Overwhelmingly the population was Christian with a few hundred
thousand Jews and a handful of other denominations. The
corporate, cultural, and political leaders in Canada were
overwhelmingly drawn from among those of British origin, and
French-speaking Quebeckers did not have anything like their fair
share of economic or political power.
It is certainly fair to say that nation-building, such as it
was, aimed to establish a British type of society in Canada.

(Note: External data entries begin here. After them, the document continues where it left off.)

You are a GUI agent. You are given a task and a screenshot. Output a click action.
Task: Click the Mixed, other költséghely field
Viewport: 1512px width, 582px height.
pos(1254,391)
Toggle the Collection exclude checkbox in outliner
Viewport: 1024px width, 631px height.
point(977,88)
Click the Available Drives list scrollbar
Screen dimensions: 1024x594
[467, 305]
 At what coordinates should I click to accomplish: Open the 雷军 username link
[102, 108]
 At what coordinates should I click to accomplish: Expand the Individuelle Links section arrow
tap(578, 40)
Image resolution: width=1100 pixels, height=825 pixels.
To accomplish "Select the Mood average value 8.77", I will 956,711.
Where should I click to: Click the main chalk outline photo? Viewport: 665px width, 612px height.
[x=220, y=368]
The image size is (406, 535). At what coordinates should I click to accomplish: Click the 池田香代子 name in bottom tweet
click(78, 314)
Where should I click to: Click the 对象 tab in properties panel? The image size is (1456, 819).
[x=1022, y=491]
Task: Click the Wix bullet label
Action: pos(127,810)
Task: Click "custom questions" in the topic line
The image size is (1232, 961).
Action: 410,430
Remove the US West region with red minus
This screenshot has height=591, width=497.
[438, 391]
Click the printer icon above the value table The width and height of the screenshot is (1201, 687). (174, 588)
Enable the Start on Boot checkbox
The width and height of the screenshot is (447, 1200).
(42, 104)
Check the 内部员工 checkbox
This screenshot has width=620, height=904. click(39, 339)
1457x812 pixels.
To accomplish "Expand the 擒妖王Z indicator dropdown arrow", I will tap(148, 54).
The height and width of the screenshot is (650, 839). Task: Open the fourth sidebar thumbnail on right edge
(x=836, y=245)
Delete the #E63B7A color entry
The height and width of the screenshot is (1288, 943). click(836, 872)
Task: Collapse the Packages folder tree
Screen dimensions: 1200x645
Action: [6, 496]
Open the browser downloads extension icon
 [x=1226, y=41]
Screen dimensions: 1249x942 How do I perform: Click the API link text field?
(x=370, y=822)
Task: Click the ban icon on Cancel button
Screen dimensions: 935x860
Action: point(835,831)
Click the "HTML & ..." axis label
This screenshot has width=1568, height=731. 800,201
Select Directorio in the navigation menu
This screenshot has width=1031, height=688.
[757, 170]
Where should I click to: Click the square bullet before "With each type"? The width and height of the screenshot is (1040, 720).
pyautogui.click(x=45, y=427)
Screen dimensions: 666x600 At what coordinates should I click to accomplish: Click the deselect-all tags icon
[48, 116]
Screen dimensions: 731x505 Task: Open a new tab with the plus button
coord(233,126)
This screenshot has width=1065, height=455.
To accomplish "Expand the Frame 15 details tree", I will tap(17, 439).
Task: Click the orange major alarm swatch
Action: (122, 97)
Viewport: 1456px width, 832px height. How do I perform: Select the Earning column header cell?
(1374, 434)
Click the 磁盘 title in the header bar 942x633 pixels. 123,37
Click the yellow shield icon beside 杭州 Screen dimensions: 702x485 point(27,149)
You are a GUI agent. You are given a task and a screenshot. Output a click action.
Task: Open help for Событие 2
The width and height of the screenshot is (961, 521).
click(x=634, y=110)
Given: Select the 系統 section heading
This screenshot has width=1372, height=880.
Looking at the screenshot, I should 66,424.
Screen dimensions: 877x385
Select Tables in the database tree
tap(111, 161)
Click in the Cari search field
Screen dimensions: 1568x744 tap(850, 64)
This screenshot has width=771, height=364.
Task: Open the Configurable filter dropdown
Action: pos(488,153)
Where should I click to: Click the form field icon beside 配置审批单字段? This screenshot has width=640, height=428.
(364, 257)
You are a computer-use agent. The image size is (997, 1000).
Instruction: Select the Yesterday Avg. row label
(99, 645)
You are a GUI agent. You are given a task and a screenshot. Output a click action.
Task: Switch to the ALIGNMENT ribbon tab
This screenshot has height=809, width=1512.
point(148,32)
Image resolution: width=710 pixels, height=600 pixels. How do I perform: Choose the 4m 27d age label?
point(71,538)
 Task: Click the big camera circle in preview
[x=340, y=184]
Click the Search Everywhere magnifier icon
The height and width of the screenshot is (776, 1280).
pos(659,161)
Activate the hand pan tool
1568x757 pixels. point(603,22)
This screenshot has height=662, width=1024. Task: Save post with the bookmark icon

Culturally, this was reflected in Canada’s political, economic
and social institutions. In law, all Canadians were defined as
British subjects until the passage of the Canadian Citizenship
Act in 1947, and a variety of cultural symbols ranging from the
monarchy to the flag and to the names of army regiments showed
the British underpinnings of English-speaking Canada. By and
large, the government either ignored racial and ethnic
differences or worked to turn all into British Canadians in
attitude if not in ethnic origin.
Obviously, Canada is very different today. In the 2006 Census,
the most recent, the “other” category, now with some 200
ethnicities, has reached 50 percent of the 31 million
population. For example, there were reported to be 1.35 million
Chinese, 962,000 East Indians, and 436,000 Filipinos, and one in
six Canadian residents was a visible minority. Christians still
predominate (some 70 percent), but as recently as 1951, 96
percent of the population was Christian. Today, there are far
more Roman Catholics than Protestants (40 percent of the
Canadian population is Catholic, only 30 percent Protestant),
and Muslims are approaching one million, far more than those of
Jewish belief. Those with no religion number one in six of the
population. In Greater Toronto, the nation’s largest city, very
close to half of the 5.1 million population were immigrants, an
increase of 27 percent in five years, and more than four in 10,
or 43 percent of the population, were visible minorities,
primarily Chinese, South Asian or black. India and China now
provide most of the immigrants to Canada and Toronto, and in an
ordinary year at least 250,000 immigrants come to the country,
more than four in 10 of them heading to Toronto. At the time I
was born and for my first 15 years, by contrast, the British
Isles were the main source of immigrants to Canada.
So Canada has changed, and certainly much for the better. There
are Members of Parliament in turbans, the Chief of Defence Staff
is of Ukrainian ethnicity and previous the Governor-General
Michaelle Jean is a Haitian woman immigrant who succeeded a
Chinese female immigrant, Adrienne Clarkson. Jews hold three of
the nine seats on the Supreme Court; a Jamaican-Chinese-Canadian
multimillionaire made a huge donation to add a giant extension
to the Royal Ontario Museum and a group of Italian-Canadian
millionaires matched that with equally grand gifts to the
redeveloped Art Gallery of Ontario; the public service is almost
as mixed as the nation; and Toronto’s public schools, for
example, declare themselves the most multicultural in the world.
It may even be true. Mixed-race marriages are increasingly
common in the larger cities, and adoptions abroad, especially in
China and Africa, have created multiracial families all across
There can be no doubt that this is a great success story.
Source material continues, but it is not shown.